DESCRIPTION OF THE TASK
Transcribe the entire listing below exactly.

INPUT DATA
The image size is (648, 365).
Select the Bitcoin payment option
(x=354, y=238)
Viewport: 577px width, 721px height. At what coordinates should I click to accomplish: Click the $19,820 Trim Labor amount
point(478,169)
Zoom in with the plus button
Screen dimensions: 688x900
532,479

RESPONSE BOX
The image size is (648, 365).
Select the Bitcoin payment option
(x=354, y=238)
Viewport: 577px width, 721px height. At what coordinates should I click to accomplish: Click the $19,820 Trim Labor amount
point(478,169)
Zoom in with the plus button
Screen dimensions: 688x900
532,479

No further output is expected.